Senate Majority Leader Harry Reid (D-Nev.) organized the rare all-night session in an attempt to dramatize the fight between Republicans and Democrats over the amendment.
The amendment, which was attached to the Department of Defense authorization bill, had majority support thanks to several Republicans who backed it. But Republicans used a procedural maneuver available to the minority party to require a 60-vote majority to move the bill forward.
Democrats only mustered 52 votes in favor of invoking cloture, falling short of the 60 required. Forty-seven senators voted against cloture. Reid at first voted in favor of cloture, but changed his vote at the last minute to join Republicans opposing it.

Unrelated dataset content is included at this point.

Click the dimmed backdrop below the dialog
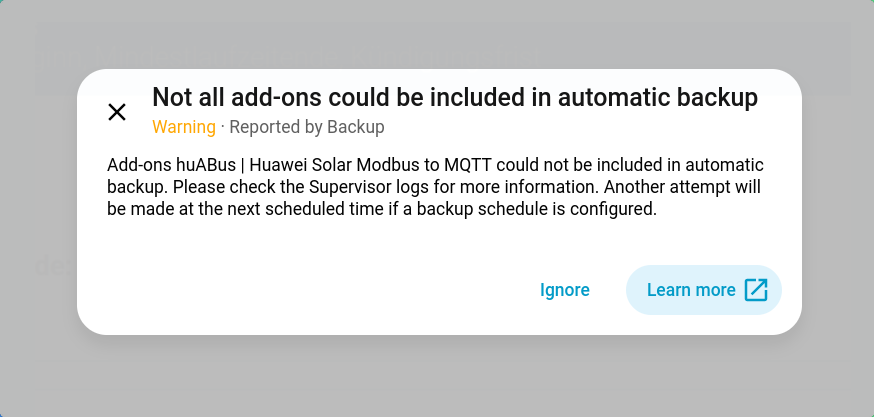The height and width of the screenshot is (417, 874). (437, 375)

Reid’s vote against cloture allows him to call for another vote on the measure at a time of his choosing, according to spokesman Jim Manley, who said the switch was “only for procedure.”
Reid expressed his disappointment at the outcome shortly after the vote but pledged to keep trying to pass legislation aimed at changing course in Iraq.
"We spent two days showing America that we're not going to back down, that we're going to continue to fight," he said. "How could we possibly shrink from this fight? How could we possibly try to avoid this fight?"
Reid had accused Republicans of obstructionism for blocking a simple-majority up-or-down vote on the amendment. But Republicans defended their maneuver as a standard tool of the minority party.
In a news conference before the all night session began Tuesday, Sen. John McCain (R-Ariz.) said that "time after time when the other side was in the minority they also invoked the 60-vote requirement."